Entries from a data source
[Begin]

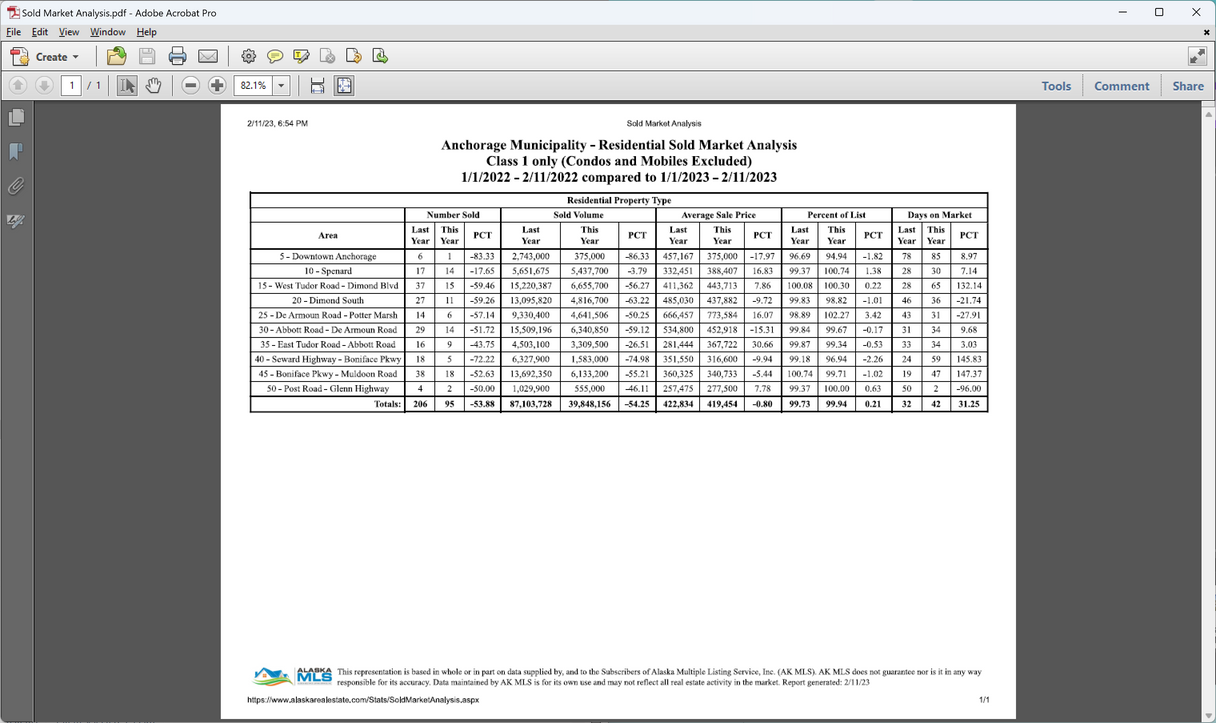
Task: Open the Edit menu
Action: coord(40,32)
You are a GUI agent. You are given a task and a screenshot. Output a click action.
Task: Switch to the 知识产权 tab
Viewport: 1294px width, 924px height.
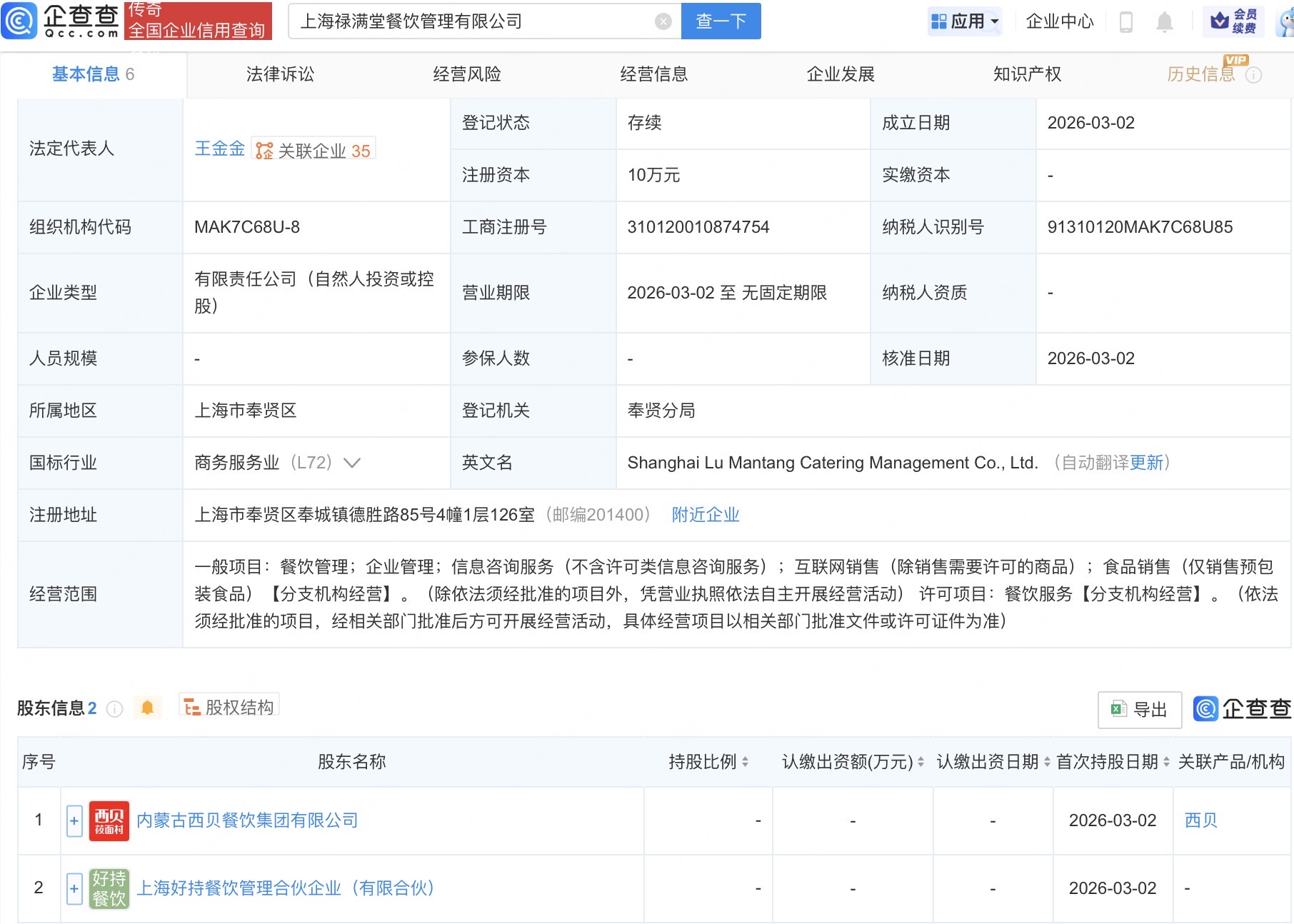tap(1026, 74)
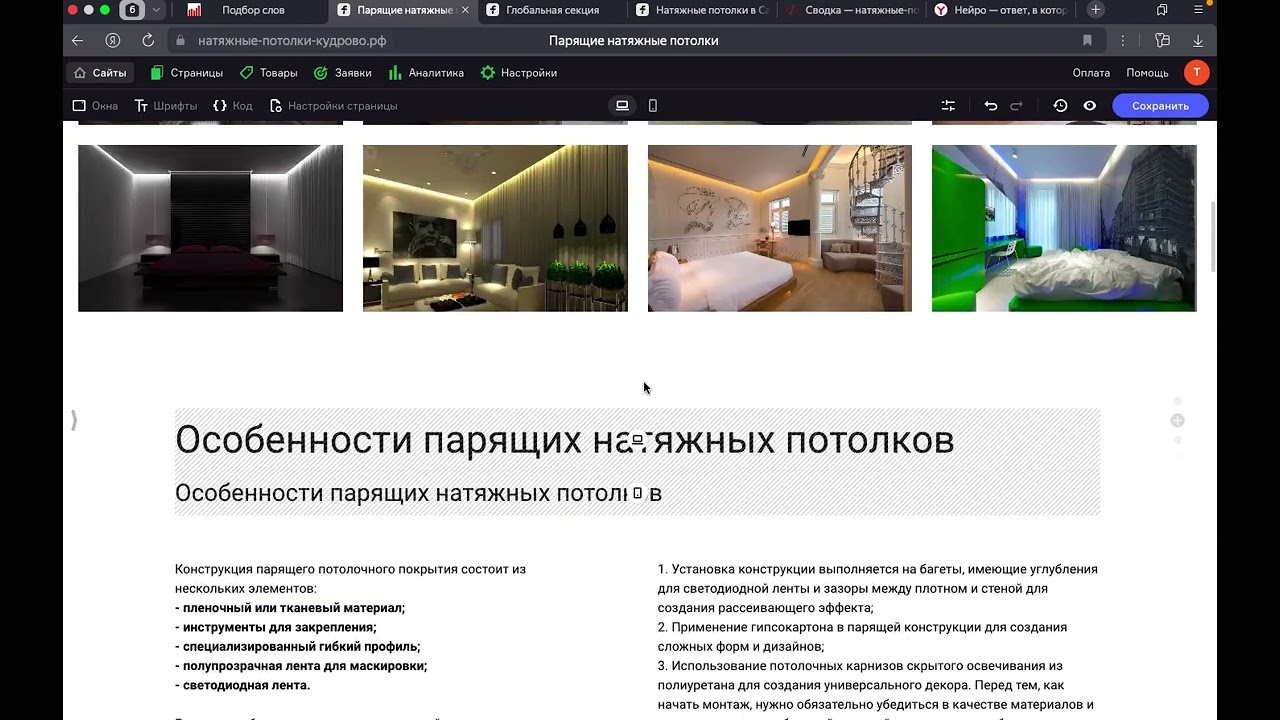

[End]

» **DIRECTION**:
Reproduce every entry above word for word, omitting the pictures.

» **EXPECTED ANSWER**:
Task: Open the Edit menu
Action: coord(40,32)
You are a GUI agent. You are given a task and a screenshot. Output a click action.
Task: Switch to the 知识产权 tab
Viewport: 1294px width, 924px height.
tap(1026, 74)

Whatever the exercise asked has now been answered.